-- Begin SOURCE DOCUMENT --

SOCIOLOGY - HOW WORKING-CLASS PEOPLE EXPERIENCE BOTH STRUCTURAL AND CULTURAL BARRIERS TO UPWARD MOBILITY. The American Dream is a popular cultural fiction that drives many Americans to work hard and persistently for upward mobility. Unfortunately, structural and cultural barriers show that the American Dream is too often a myth for the working class. The works of G. William Domhoff and Barbara Ehrenreich give two valuable perspectives on the obstacles that many in the working class cannot overcome in order to have the American Dream.

Structural Barriers to Upward Mobility

The persistent American Dream of upward mobility through hard work and determination has proven to be a cruel myth for working class people. The cruelty, reasons and effects of the myth are revealed by G. William Domhoff and Barbara Ehrenreich from two different perspectives. Domhoff approaches the myth as a research professor who studies, interprets and sometimes verifies other research regarding the myth. Ehrenreich examines it as a culture critic and writer who deliberately marginalizes herself to experience the lower working class first-hand in Florida, Maine and Minnesota.

-- End SOURCE DOCUMENT --
-- Begin SUPPLIED INFORMATION --

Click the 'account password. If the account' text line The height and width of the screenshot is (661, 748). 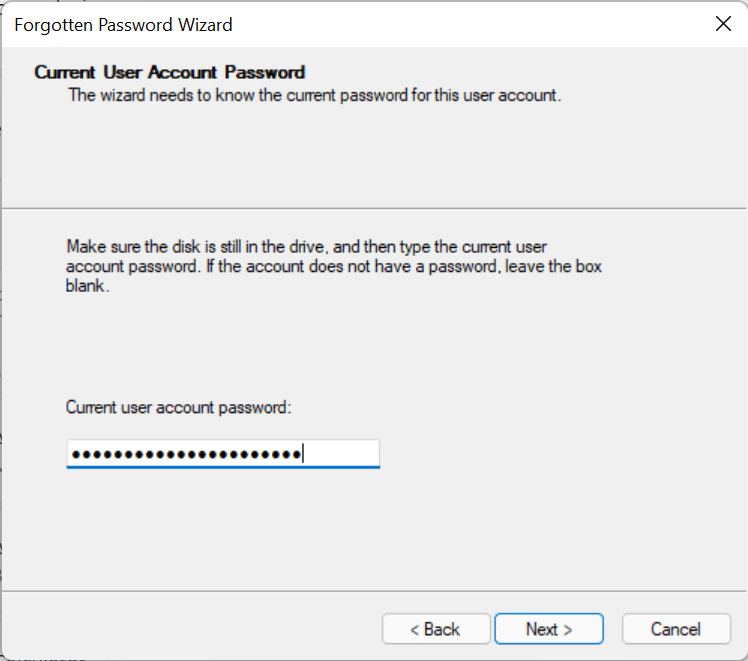click(333, 266)
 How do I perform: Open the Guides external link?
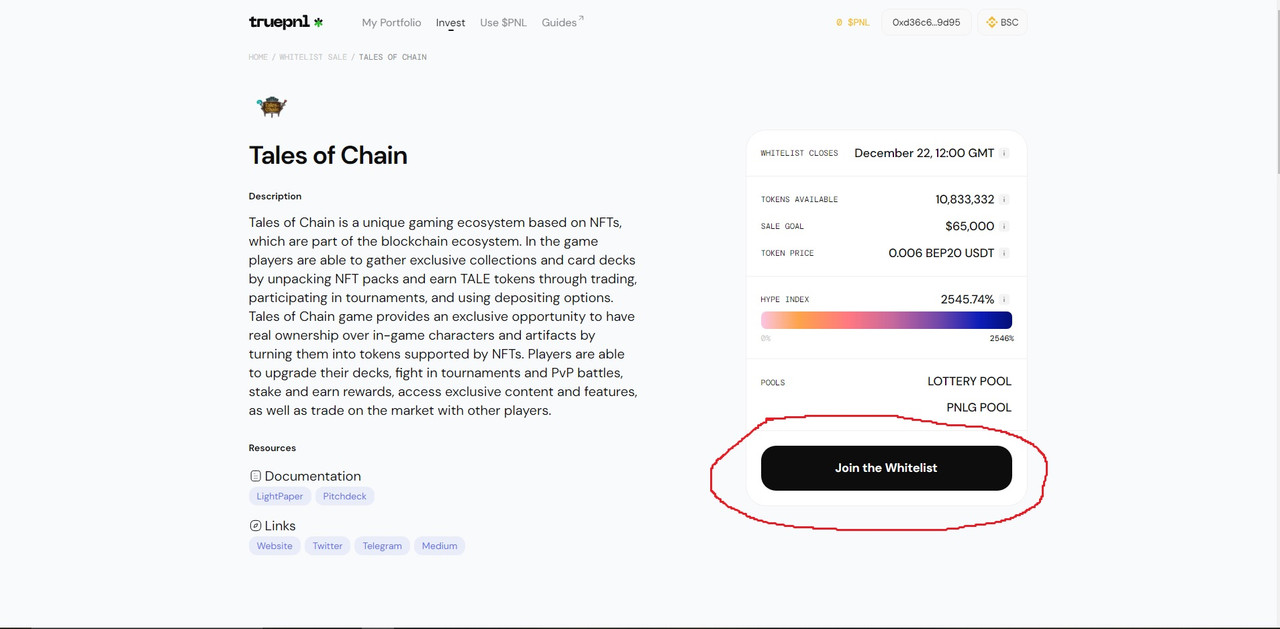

-- End SUPPLIED INFORMATION --

• _TASKS TO PERFORM_:
a) From the essay on barriers to upward mobility, extract the part that opens with the words containing "Structural Barriers to" and closes with "Maine and Minnesota.".
b) According to the essay on barriers to upward mobility, in which states does Barbara Ehrenreich experience the lower working class first-hand?
c) Proceed with the essay on barriers to upward mobility, picking up after its last sentence.

• _RESULTS IN ORDER_:
a)
Structural Barriers to Upward Mobility

The persistent American Dream of upward mobility through hard work and determination has proven to be a cruel myth for working class people. The cruelty, reasons and effects of the myth are revealed by G. William Domhoff and Barbara Ehrenreich from two different perspectives. Domhoff approaches the myth as a research professor who studies, interprets and sometimes verifies other research regarding the myth. Ehrenreich examines it as a culture critic and writer who deliberately marginalizes herself to experience the lower working class first-hand in Florida, Maine and Minnesota.

b) Florida, Maine and Minnesota.

c)
The structural barriers faced by the working class are established and maintained by the owners and administrators of America's larger income-generating properties, like corporations, banks and agricultural businesses. According to Domhoff, these wealthy and powerful forces lobby, obviously and directly become involved in planning policy on important national issues, make large campaign donations to politicians supporting their continued domination, influence on the people being appointed to policy-making government positions, and sometimes even their own appointments...

Domhoff's article summarizes his findings that upper class people own nearly 50% of all privately owned stock in corporations, powerfully control corporations through their family offices, investment organizations and holding companies, and represent a high percentage of corporate board members and are supported by middle managers who share their values (Domhoff, 2006, p. 71). If the current financial and power structures in America could be summarized in one sentence, Domhoff would say that the system is "rigged."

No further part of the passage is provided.